Passage for review:

[Start of section]

It is ironic that Dr Kelly himself said he was actually "personally sympathetic to the war." His view was expressed in a letter to his manager at the Ministry of Defence. He said that he recognized "Iraq's ability to further develop its non conventional weapons programme."

He believed that Iraq still possessed weapons of mass destruction but only had a "small arsenal."

What was Alastair Campbell's role?

The evidence and documents show that the head of the Joint Intelligence Committee John Scarlett gave strong support to Alastair Campbell's denial that he had urged the intelligence staff to include the 45 minute claim against their wishes.

Two memos betwen Scarlett and Campbell about how the dossier should be written show no references to the 45 minutes. They do show that Campbell wanted and got stronger language in sections of the dossier but he did not get his own way on everything.

For example, he asked if it could be said that Iraq had "secured" uranium from Africa, as opposed to "sought" , but this was not accepted.

One memo circulated on 11 September indicated how the process became quite urgent, but it also supported Campbell's denial that he interfered. It put out a "last call" at Downing Street's request for intelligence data.

It stated that "No 10 through the Chairman want the document to be as strong as possible within the bounds of available intelligence."

[End of section]

Data for review:
[Start of section]

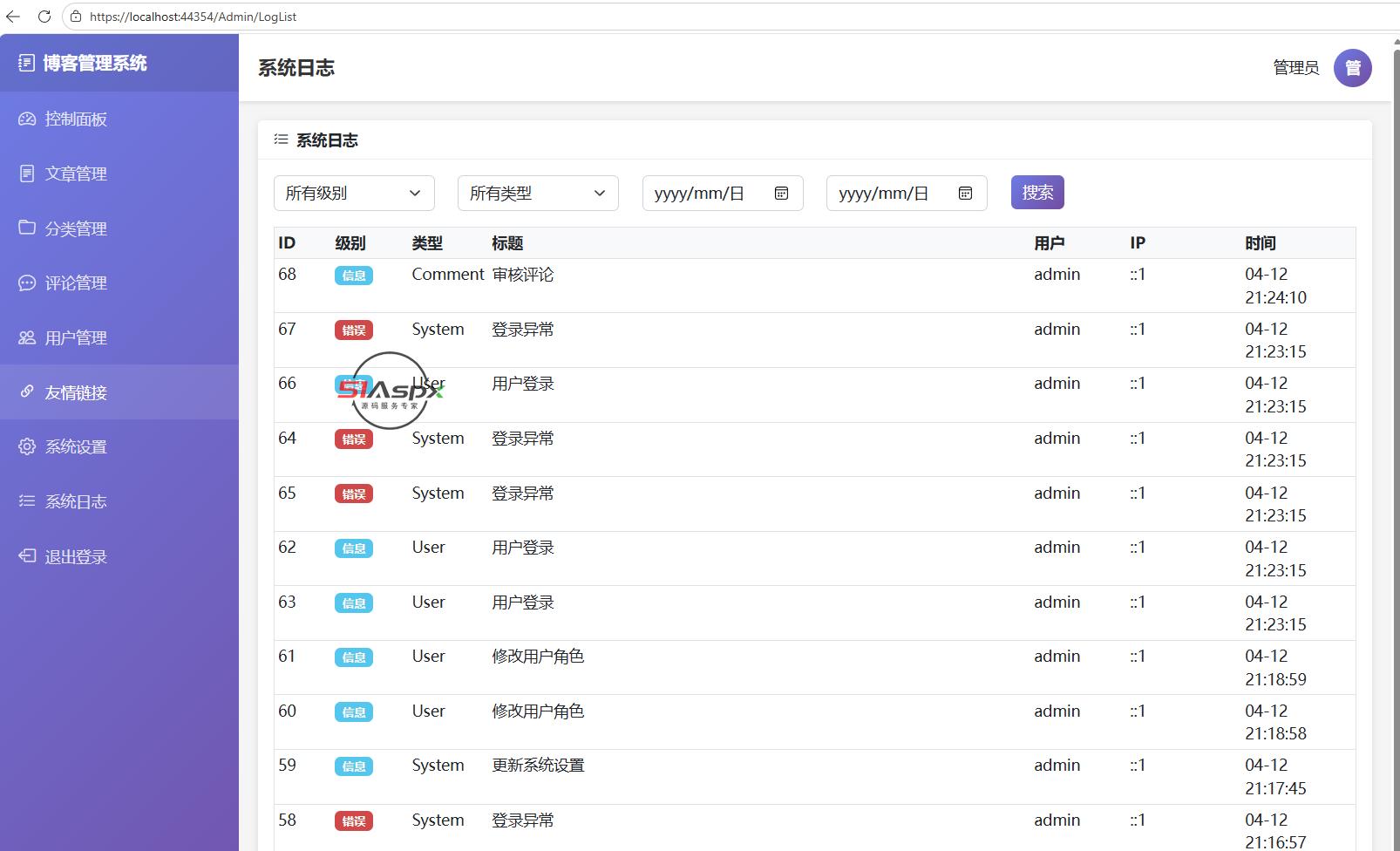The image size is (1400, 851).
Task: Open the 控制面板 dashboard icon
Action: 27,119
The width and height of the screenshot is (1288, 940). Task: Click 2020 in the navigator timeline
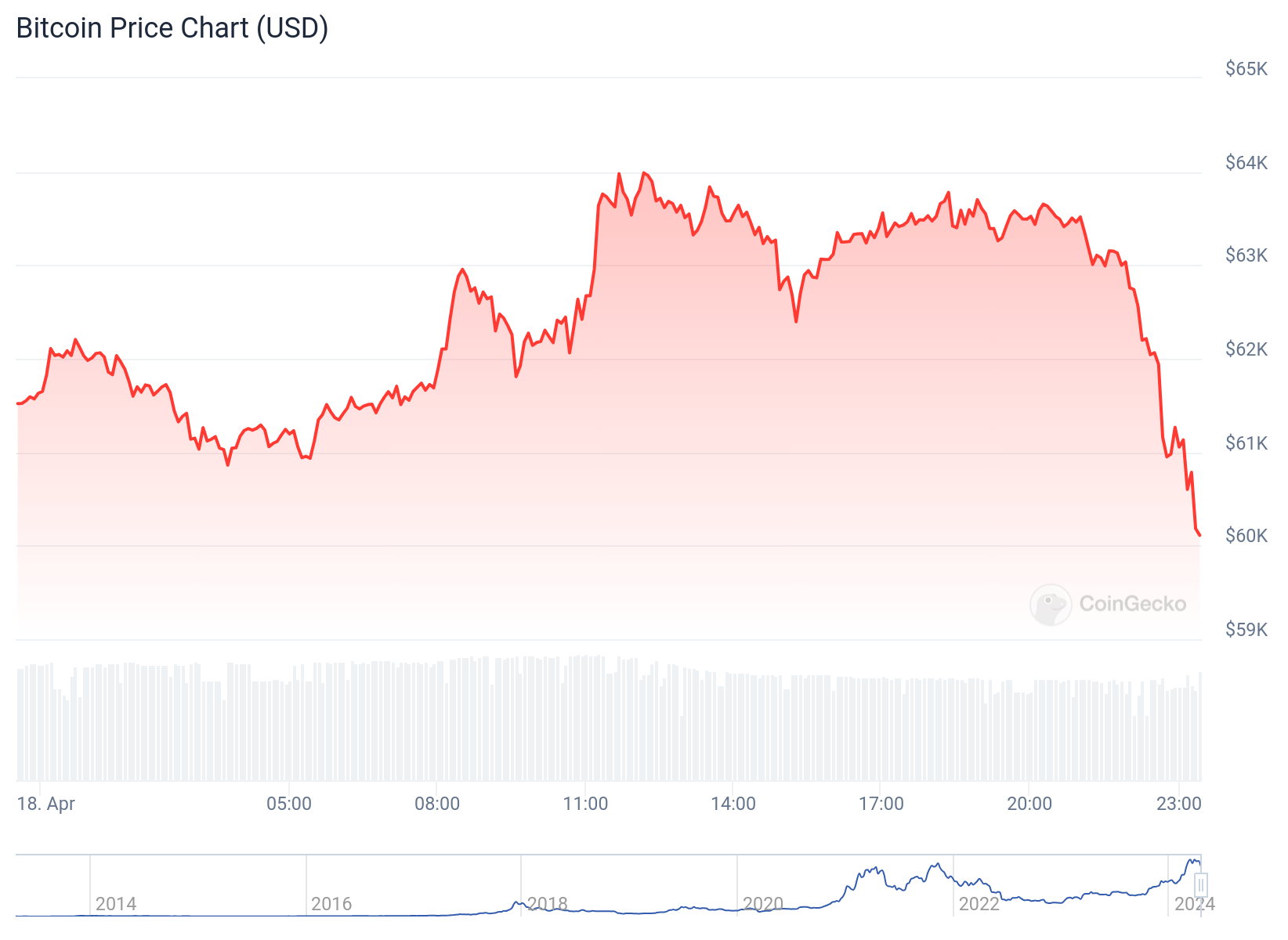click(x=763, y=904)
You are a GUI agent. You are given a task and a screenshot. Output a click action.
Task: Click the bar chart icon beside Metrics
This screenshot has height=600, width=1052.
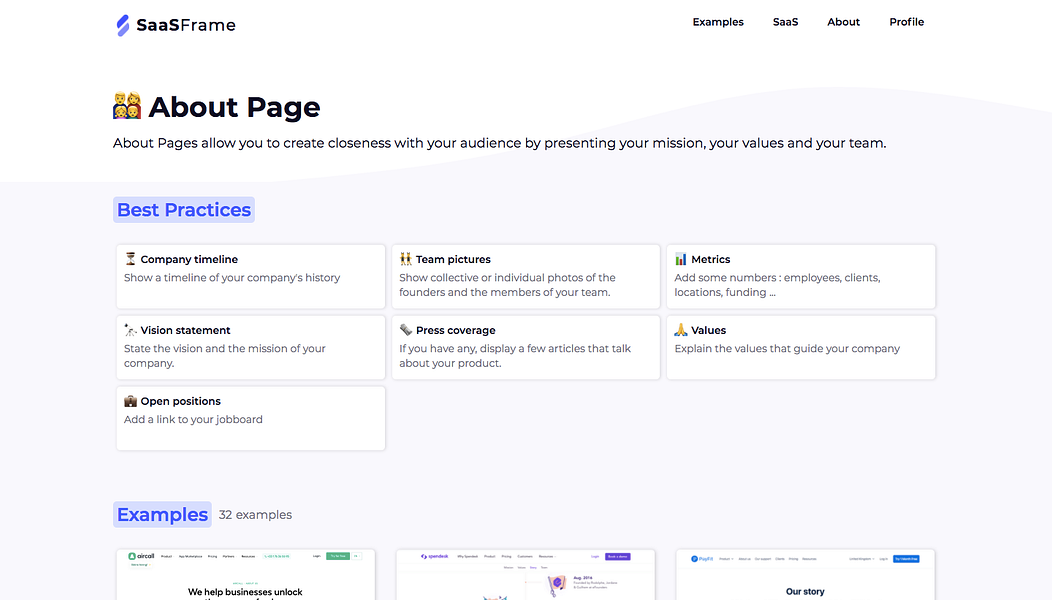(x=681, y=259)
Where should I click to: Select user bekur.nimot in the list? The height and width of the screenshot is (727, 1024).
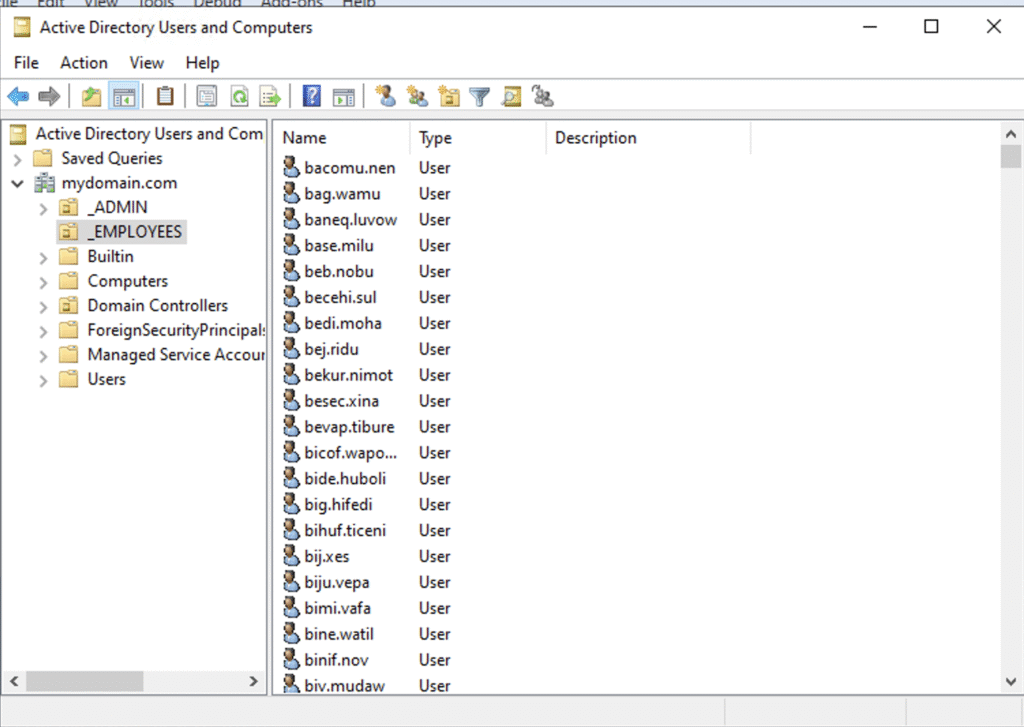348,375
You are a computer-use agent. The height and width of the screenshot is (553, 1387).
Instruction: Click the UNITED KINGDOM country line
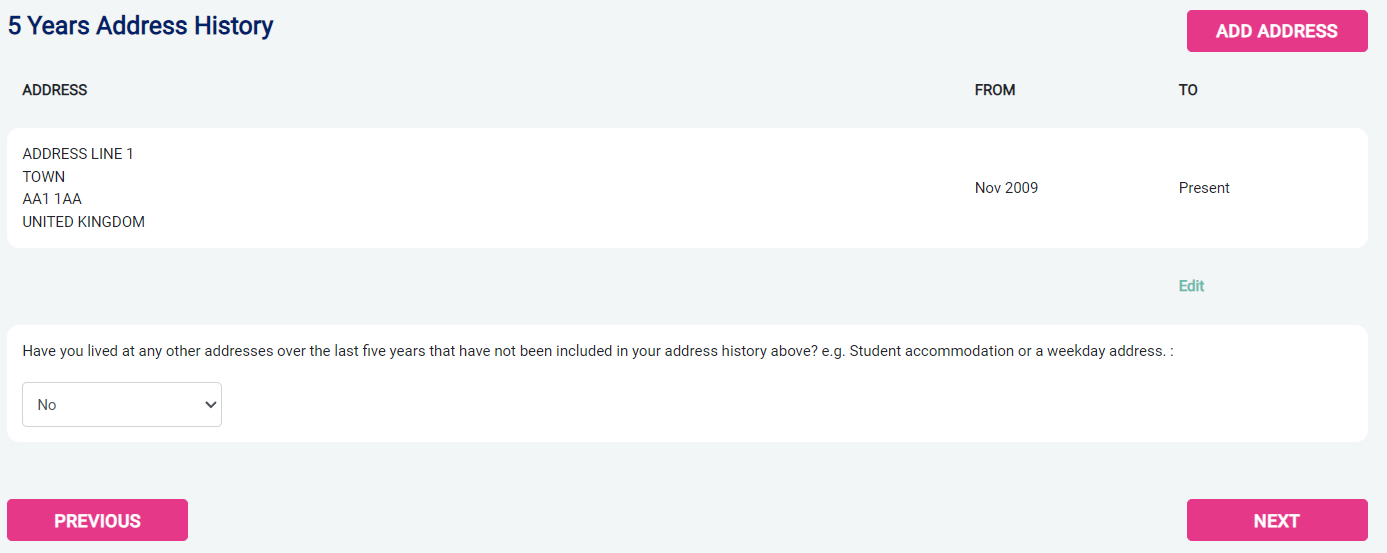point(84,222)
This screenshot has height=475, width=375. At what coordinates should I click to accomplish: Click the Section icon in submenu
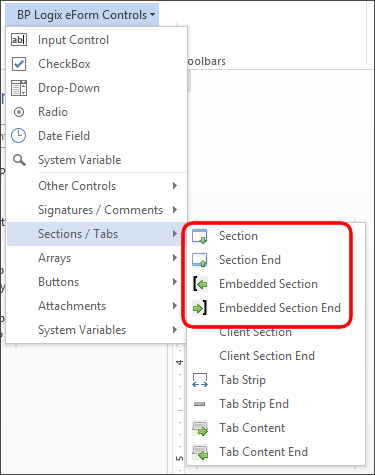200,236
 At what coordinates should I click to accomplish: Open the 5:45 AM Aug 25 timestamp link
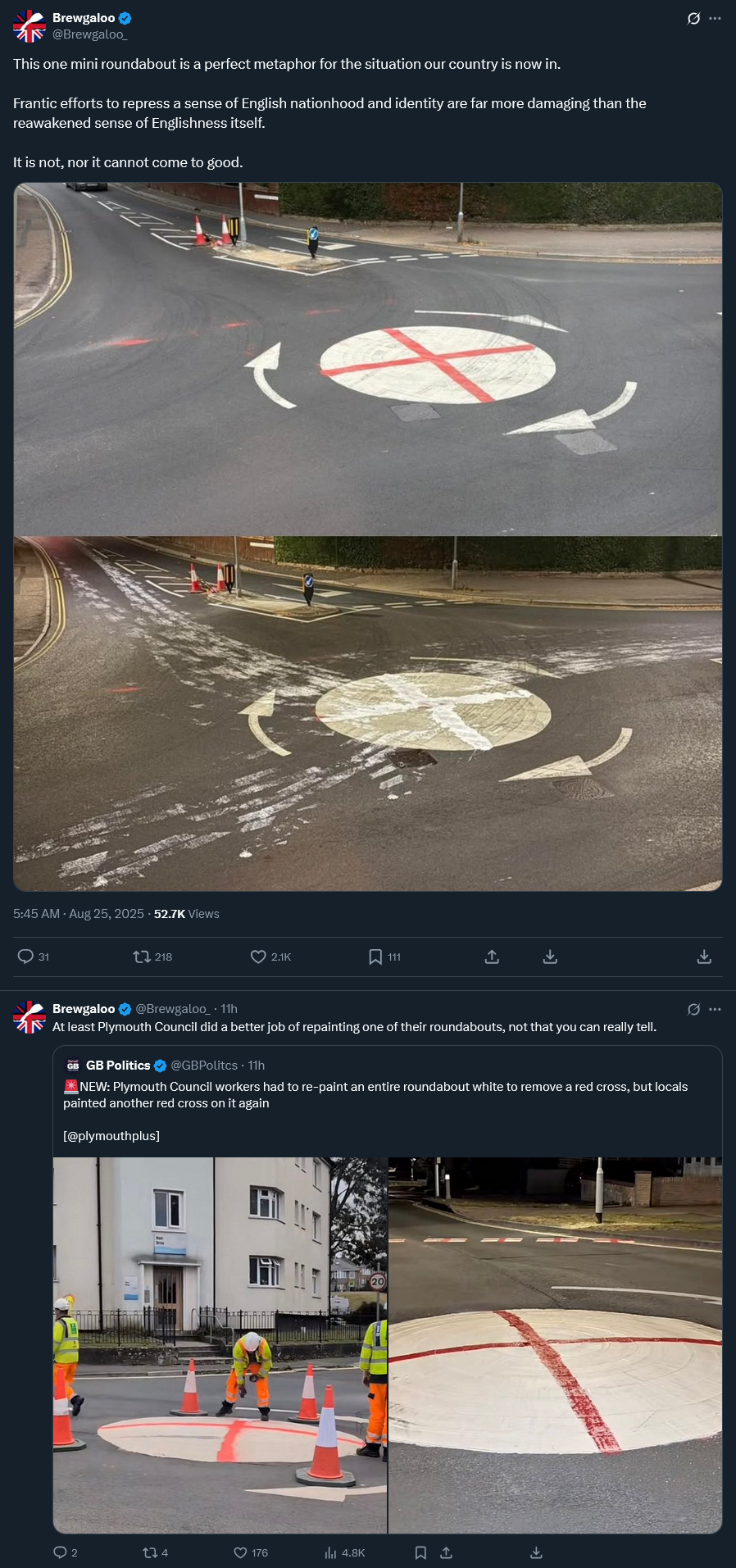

[End of section]

Work item A:
Answer these questions from the Iraq dossier passage:
(i) To whom did Dr Kelly write the letter saying he was "personally sympathetic to the war"?
(ii) What word did Campbell ask to use in place of "sought"?
(iii) On what date was the memo with the "last call" circulated?
Work item B:
Go on with the Iraq dossier passage from the point where it stops.
The rows have no connection to the Iraq dossier passage.

Task output A:
(i) His manager at the Ministry of Defence
(ii) "Secured"
(iii) 11 September

Task output B:
Scarlett was also adamant that he and not Downing Street controlled the drawing up of the final document and that the dossier reflected the intelligence picture.

The drafting process

What also emerged was that the dossier was softened in some respects during the drafting.

There was originally a conclusion. This section never made the final version. It was written much more boldly. It stated, for example: "Large quantities of uranium obtained."

An early reference to Iraq's experiments with camelpox as an alternative to smallpox was also dropped from the dossier. Some amendments proposed (by Dr Kelly it is believed) were accepted, some were not. A reference to one factory as "producing" biological agent was removed but a toning down of Iraq's ability to make VX agent was not.

In one important respect the dossier was hardened up. Its title changed from "Iraq's Programme for Weapons of Mass Detsruction" on 16 September to "Iraq's Weapons of Mass destruction" when it was published on 24 September.